We met in person a couple of times, and she was encouraging. She also complimented me in her own column on occasion. Mostly, though, I would send her my column each week by email, and we rarely spoke. 


At first, I pretty much engaged in storytelling, similar to some of the things I have written here. I wrote a lot about family life, both the one I was still raising at the time and the one I grew up with. 

Over time I expanded my subject matter to include commentary on local issues, as well as the occasional book review, politics (local, state and national), and some pieces on interesting people. But to this day I also still tell stories, which is what readers seem to enjoy the most. 

I get good feedback from those readers -- not a lot, but enough to keep me going. A few months ago, one of them read my column on the book "The Moviegoer" by Walker Percy, and asked if I would like to meet him and discuss it. 

Turns out he had written his master's thesis on Percy and was thrilled to find another English nerd to discuss him with. We met for a beer and had a great time. 

As I tell anyone who asks, it's a labor of love. I thoroughly enjoy doing it. 


After two or three years (I can't remember the exact timing), the original editor and founder sold out to her partner. I knew nothing of this until I read about it in the publication. Again, I'm not an employee or even a contractor, so they owe me no advance notice about anything. 

The surviving partner served as my editor for perhaps a year or so, until she assumed the role of publisher. After that, I went through several editors. I received very little feedback and never met any of them personally. I continued to send my column by email on Friday, and it would run on Monday. 

Except when it didn't. Sometimes it would not show up on Monday. I might send an email asking the editor about it, and he/she would apologize, and go ahead and run it, or tell me sorry, we'll run it next week. 


A couple of years ago, the partner who bought out my original editor sold to a publishing company that owns some other publications in the area. She stayed with them until late last year, when she retired. 

I had the same editor for about two years, but she left about a month ago.

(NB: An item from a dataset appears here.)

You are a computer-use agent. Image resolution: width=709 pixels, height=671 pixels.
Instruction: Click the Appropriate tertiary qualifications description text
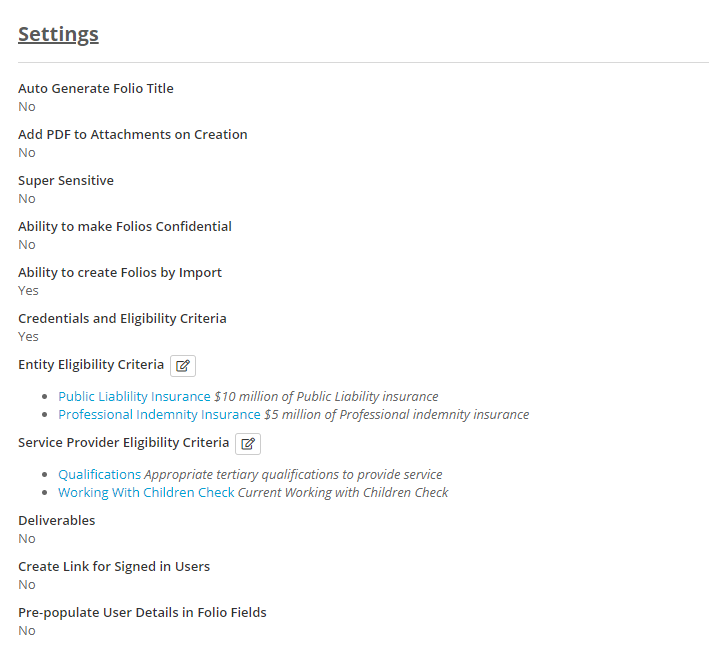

For the first three columns I submitted to my latest editor, things ran smoothly. But the column I submitted last Friday was not posted Monday. 

And I decided not to say anything about it. Tomorrow, when I submit my column for this Monday, I'll tell her last week's piece never ran and I would like to know if there is a problem. I'm almost certain there is not, that it was another oversight, but I would like to make my point. 

The fact is, I now write a column for a publication owned by a publishing company. I don't know any of the people and they don't know me. I am not an employee, and we operate, I suppose, under an assumed agreement based on the one I made with the original editor and founder some 11 years ago. 

I say all this not to complain, as nobody owes me anything, but to summarize where things stand. I still enjoy writing the column, but I don't want to spend the time writing it if I can't count on it being posted. 

Sometimes I think I need to establish a more formal arrangement, but I also don't want to call attention to myself and have someone think I'm not worth the trouble. 

It's been a fun ride for nearly 11 years. It's anybody's guess if there are still years to go.